“Every time we ask a customer to undertake a process that we are supposed to do for them, we undermine the value of our own industry and create our own doom.”
I said that recently, and I stand by it. It’s a TRAVHOTECH tenet, but more importantly, it’s a warning. We are currently witnessing a slow-motion car crash of the hospitality ethos, fueled by a corporate obsession with “self-service” that is really just a thinly veiled shift of labor from the payroll to the guest.
Remember the art of travel? The feeling that once you stepped across the threshold, the “how” was handled by experts, leaving you to enjoy the “why”? Now, we’ve replaced that expertise with a digital scavenger hunt. We ask guests to be their own travel agents, their own check-in clerks, and increasingly, their own concierge. We’ve turned the guest experience into a part-time job for the person paying the bill.
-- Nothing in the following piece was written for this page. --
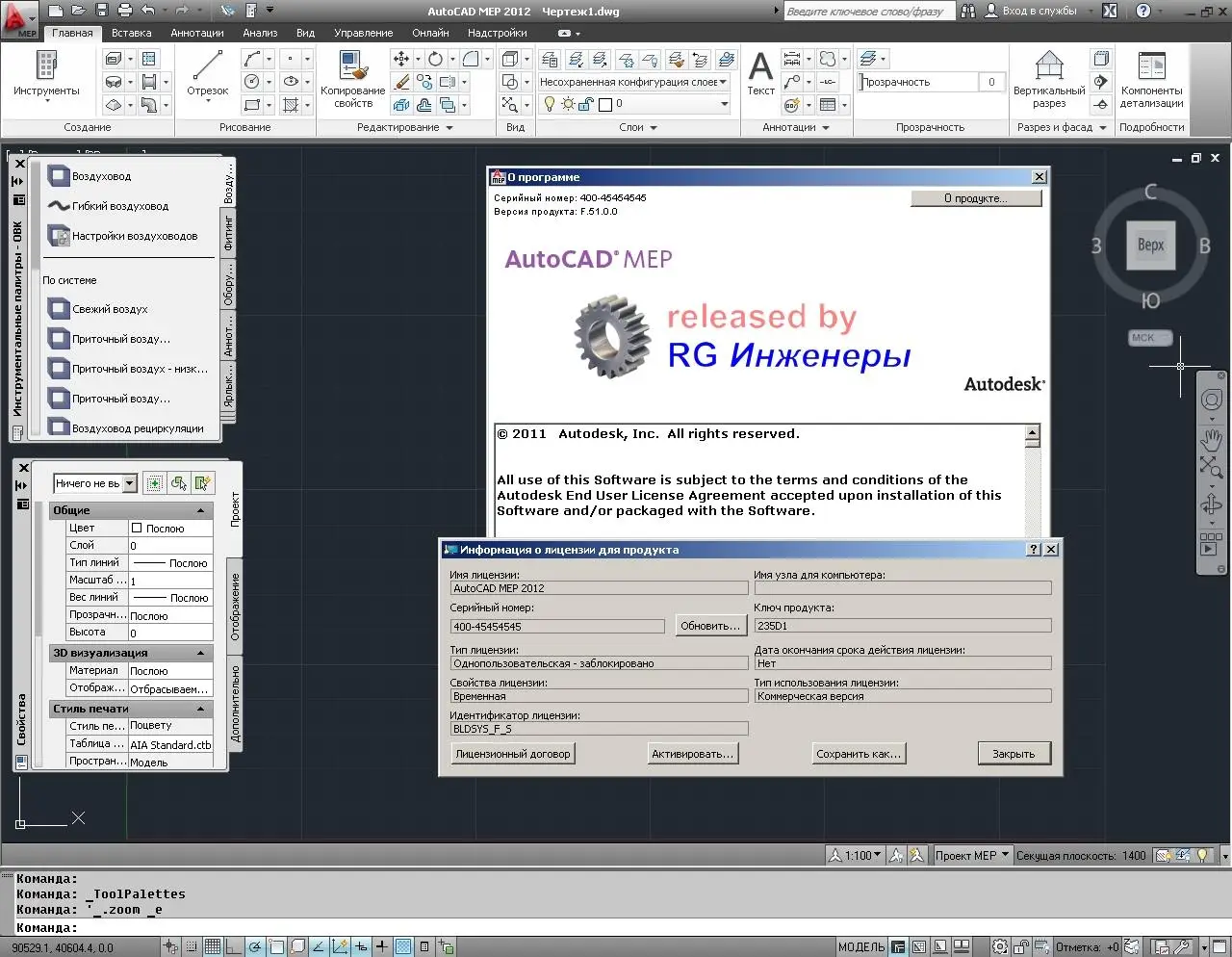The width and height of the screenshot is (1232, 957).
Task: Click the search keyword input field
Action: (868, 11)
I was reading some sociology on the “prosumer” – the idea that we’re all now unpaid employees of the brands we buy from. It’s the IKEA effect, but without the cheap meatballs and the satisfaction of a finished bookshelf. In hospitality, this DIY trend is a race to the bottom. When we strip away the service, we strip away the differentiation. If every hotel is just a bed and a self-service kiosk, we’ve successfully turned ourselves into a commodity. We’ve become the Radiohead song “Fitter Happier” – a sterile, automated version of what we used to be.
We talk about technology as a “solution,” but if that solution involves the guest doing the heavy lifting, we’re just being lazy. We are effectively telling the customer that our expertise is dispensable. If they can do it all themselves, why do they need us? We are literally engineering our own obsolescence.
Life is so tech. But hospitality shouldn’t be a chore.